UNION AVOIDANCE INITIATIVES

During an actual union organizing drive, employers need to educate their employees on the disadvantages of unionization, such as union dues and strikes. An employer in the throes of an organizing drive will typically hold small group meetings, communicate to employees in writing, show films, and have top management speak to the employees. This may not be advisable where there is no ongoing union organizing activity. An employer might inadvertently create questions about unions where none appear to exist. A program out of the blue aimed at employees generally could be misconstrued and actually be harmful to management’s goals.

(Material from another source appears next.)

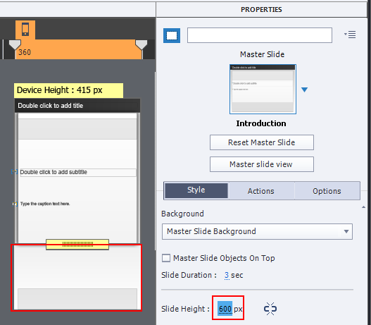This screenshot has width=371, height=325.
Task: Open the Properties panel options menu icon
Action: tap(350, 35)
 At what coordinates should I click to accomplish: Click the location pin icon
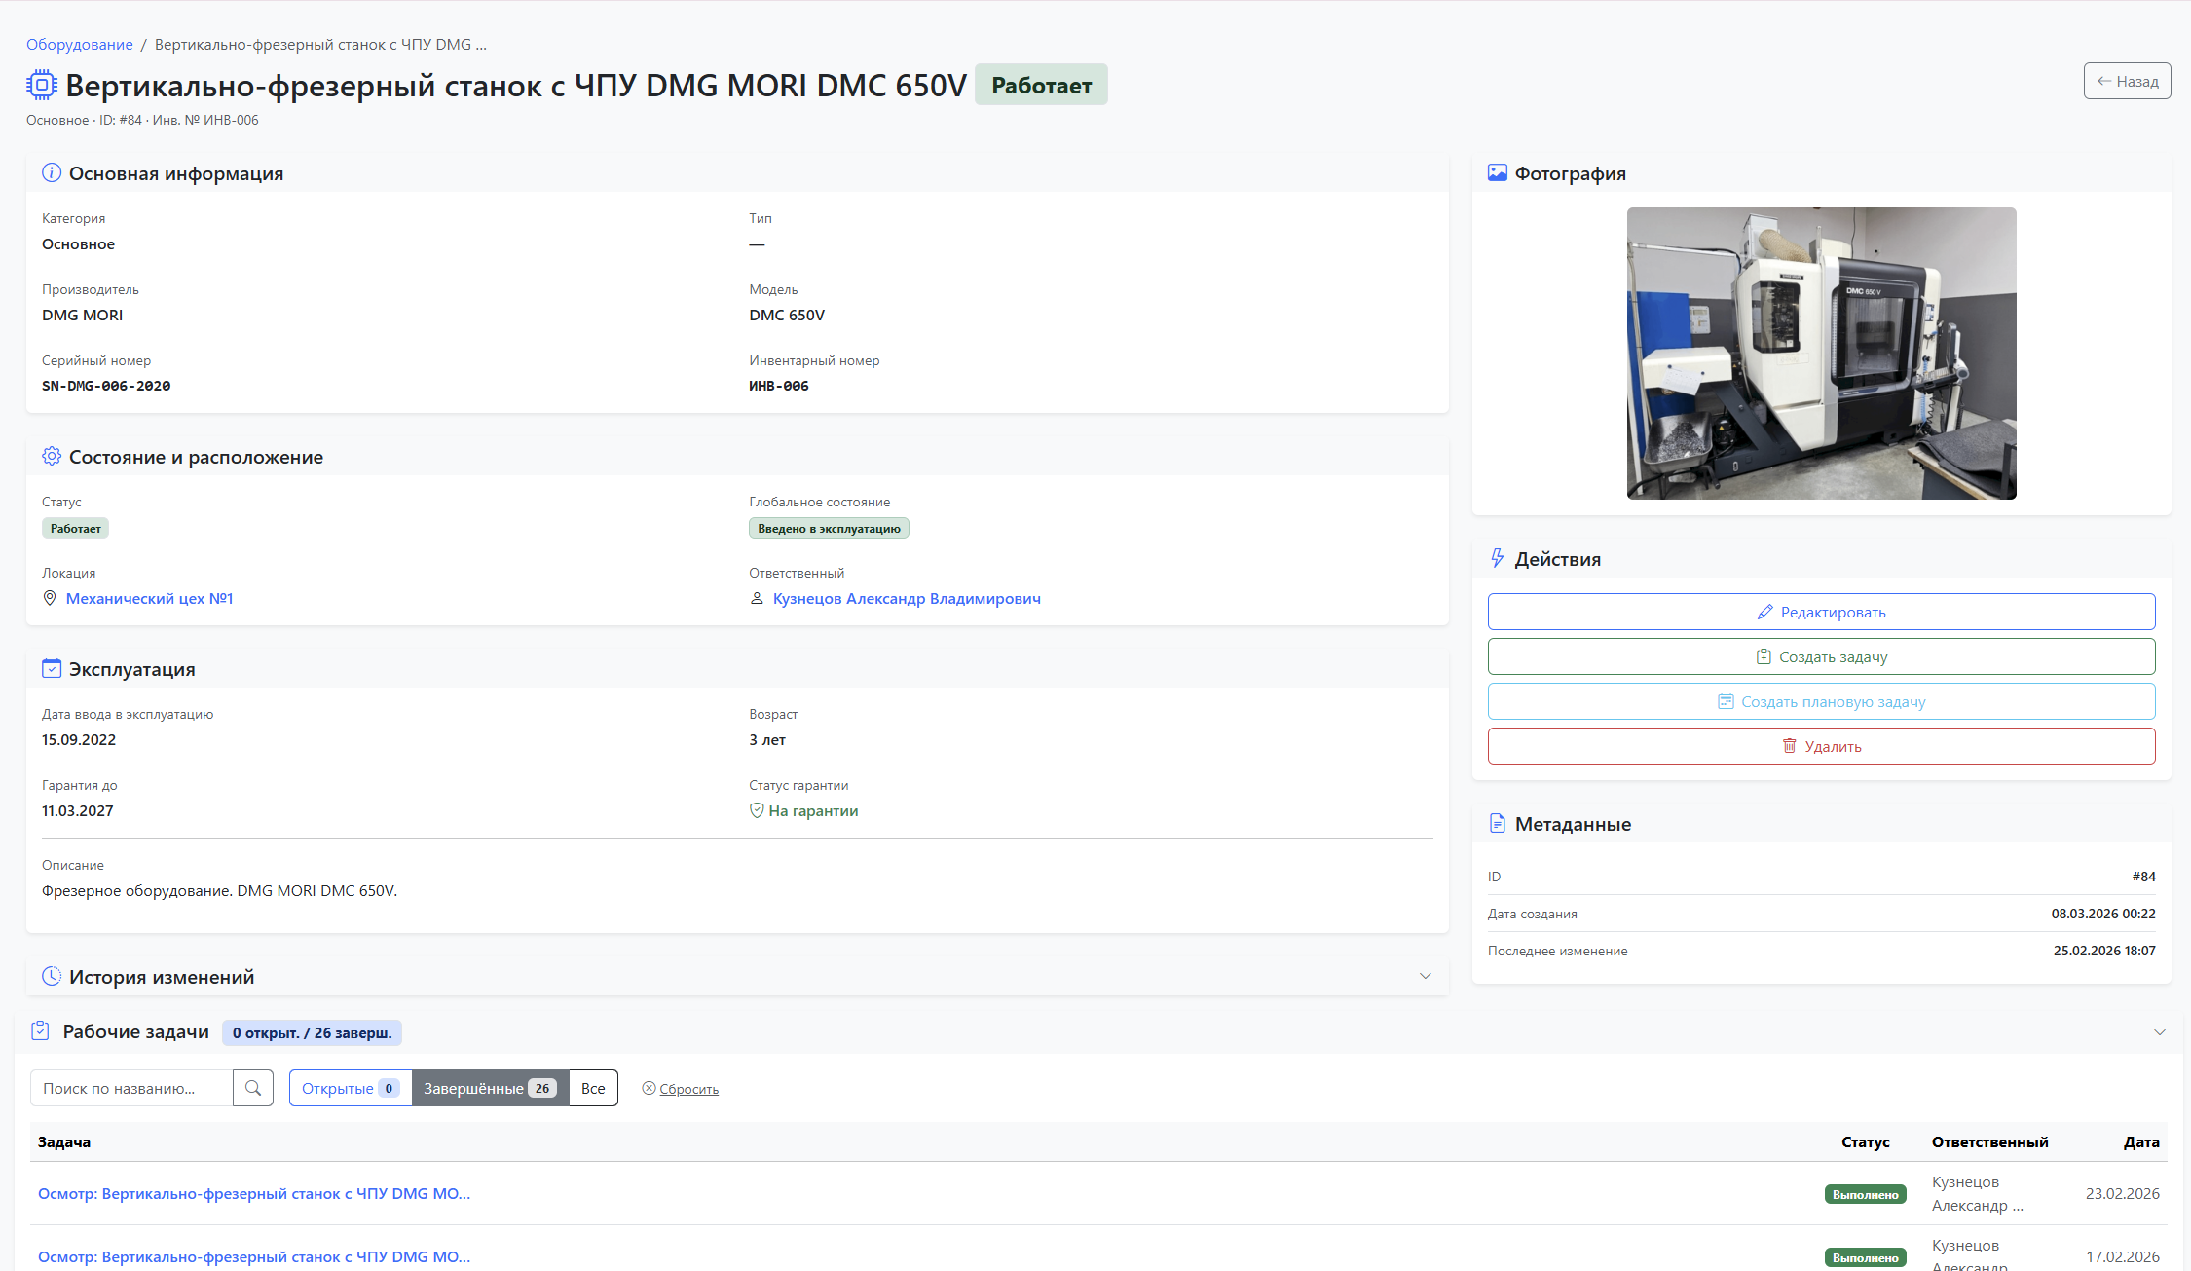tap(50, 598)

By way of contrast, educating supervisors is an entirely different matter. Supervisors are the first line of defense in any union organizing campaign. Indeed, they can spot union activity long before senior management is aware of it and should serve as an “early warning system” for union activity. On the other hand, badly trained or insensitive first line supervisors can do a great deal of harm and drive employees to the point where they look to outside representation. Since supervisors can make or break a union organizing drive, or even generate one, we think this is the time for employers to be proactive with their supervisors. First line supervisors who have the right to hire, fire, responsibly direct the workforce or adjust grievances, etc., or recommend such actions, are ineligible for unionization under the National Labor Relations Act. They need to be educated as to what kinds of on site activities suggest that union organizing is ongoing. They need to understand the mechanics of union organizing, from the signing of authorization cards through the filing of an NLRB petition. They also need to understand the importance of fair and equitable implementation of rules and the avoidance of favoritism, as ways to make unionization less attractive to employees. Finally, they need to understand what conduct is prohibited to management during a union organizing effort, such as threatening employees, interrogating employees, making improper promises to employees, and engaging in illegal surveillance of employees.

Given what we expect to see in the area of union organizing over the next year, an early education program aimed at supervisors and other management employees who deal with rank and file workers makes a great deal of sense.